Part 2: The Birth of The Software Cerberus
“Every once in a while, a revolutionary product comes along that changes everything… today, we’re introducing three… a widescreen iPod with touch controls, a revolutionary mobile phone, and a breakthrough internet communications device.” ~ Steve Jobs, 7 January 2007
For all his swagger at the iPhone launch, even Jobs missed how the iPhone would reshape the chessboard of the tech industry. He saw his new product as revolutionary for consumers, not as the new center of gravity for value creation that it would become.
During the iPhone launch presentation Jobs suggested “the [iPhone’s] killer app [would be] making calls.” His ideas about the iPhone as an internet device were surprisingly utilitarian: email, GPS, web surfing. After the iPhone’s early success Jobs resisted his own executive team and Board when they pushed to open the App Store to third-party apps.

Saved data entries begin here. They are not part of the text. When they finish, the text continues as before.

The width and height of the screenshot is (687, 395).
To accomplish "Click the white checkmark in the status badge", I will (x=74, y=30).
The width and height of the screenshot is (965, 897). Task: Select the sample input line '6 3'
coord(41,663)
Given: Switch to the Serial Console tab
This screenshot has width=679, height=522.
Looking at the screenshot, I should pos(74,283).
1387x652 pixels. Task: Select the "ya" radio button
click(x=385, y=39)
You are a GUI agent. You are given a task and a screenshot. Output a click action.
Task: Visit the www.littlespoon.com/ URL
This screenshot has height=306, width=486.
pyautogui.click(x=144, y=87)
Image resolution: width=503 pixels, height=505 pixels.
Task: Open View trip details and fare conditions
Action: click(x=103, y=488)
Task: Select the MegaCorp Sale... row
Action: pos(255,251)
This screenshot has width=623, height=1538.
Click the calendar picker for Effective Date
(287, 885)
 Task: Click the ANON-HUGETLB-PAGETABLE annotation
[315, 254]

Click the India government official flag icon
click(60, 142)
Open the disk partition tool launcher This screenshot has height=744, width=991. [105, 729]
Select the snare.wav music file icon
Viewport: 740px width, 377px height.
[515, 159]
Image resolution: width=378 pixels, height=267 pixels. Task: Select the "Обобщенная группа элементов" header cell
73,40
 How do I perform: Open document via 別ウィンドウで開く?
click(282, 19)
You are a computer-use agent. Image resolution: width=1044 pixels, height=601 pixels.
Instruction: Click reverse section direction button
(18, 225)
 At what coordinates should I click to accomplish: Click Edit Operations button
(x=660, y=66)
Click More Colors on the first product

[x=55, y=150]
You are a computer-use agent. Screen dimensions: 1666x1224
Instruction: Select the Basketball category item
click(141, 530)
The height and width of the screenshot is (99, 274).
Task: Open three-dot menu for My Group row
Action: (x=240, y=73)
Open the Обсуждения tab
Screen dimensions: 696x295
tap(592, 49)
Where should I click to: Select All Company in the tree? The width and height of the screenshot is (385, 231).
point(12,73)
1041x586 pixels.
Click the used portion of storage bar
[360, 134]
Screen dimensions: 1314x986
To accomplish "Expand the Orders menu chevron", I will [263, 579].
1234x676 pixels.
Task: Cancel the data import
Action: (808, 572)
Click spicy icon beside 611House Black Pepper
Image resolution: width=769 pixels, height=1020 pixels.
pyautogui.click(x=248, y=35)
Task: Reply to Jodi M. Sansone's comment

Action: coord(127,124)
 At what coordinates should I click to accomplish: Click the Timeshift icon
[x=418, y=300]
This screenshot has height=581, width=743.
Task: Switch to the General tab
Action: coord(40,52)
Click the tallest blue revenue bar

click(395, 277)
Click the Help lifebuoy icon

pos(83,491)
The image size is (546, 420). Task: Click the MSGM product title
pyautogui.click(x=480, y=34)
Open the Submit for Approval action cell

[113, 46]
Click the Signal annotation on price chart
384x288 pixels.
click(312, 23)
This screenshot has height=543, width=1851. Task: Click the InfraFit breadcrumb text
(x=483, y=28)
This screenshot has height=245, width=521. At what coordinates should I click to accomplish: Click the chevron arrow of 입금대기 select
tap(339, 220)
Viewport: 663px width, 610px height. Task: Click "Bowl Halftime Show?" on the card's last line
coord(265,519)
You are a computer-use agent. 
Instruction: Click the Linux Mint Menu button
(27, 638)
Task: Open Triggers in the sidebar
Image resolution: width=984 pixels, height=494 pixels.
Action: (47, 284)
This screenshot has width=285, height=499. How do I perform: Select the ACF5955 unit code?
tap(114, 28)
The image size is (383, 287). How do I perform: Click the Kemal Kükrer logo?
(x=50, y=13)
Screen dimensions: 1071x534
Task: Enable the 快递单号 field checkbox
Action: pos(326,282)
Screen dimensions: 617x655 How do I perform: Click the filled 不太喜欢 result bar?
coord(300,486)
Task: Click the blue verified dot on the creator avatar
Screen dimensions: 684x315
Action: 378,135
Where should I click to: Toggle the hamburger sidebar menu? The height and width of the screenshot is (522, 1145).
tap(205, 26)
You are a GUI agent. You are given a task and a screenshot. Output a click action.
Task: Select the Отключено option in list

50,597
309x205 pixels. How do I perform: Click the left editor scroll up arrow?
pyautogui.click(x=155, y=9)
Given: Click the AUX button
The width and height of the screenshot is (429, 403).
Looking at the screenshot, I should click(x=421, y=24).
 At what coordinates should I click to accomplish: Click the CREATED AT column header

Today Apple is the main toll road operator of the digital economy. It collects a 30% fee on subscriptions purchased through the app store. It intermediates what data digital advertisers can collect on their iPhone app users. The birth of the “platform economy” – with Apple as its center of gravity – happened almost by accident.
The audience did not sense the future either. They cheered the new widescreen iPod announcement. But when Jobs introduced the “breakthrough internet communications device,” they responded with tepid bemusement. They did not get it yet.
Apple’s featured partner at the iPhone launch was Google. When Jobs finished, he handed the mic to Google CEO (and Apple Board Director) Eric Schmidt. Ironically, Schmidt seemed to intuit the shifting center of gravity more than Jobs. He joked about merging into “AppleGoo” and observed that the architecture of the internet allowed the two companies to “merge without merging.” Today Google pays Apple ~$20B per year to be the default search engine on Apple devices. Apple still has never made a serious effort to build its own search engine.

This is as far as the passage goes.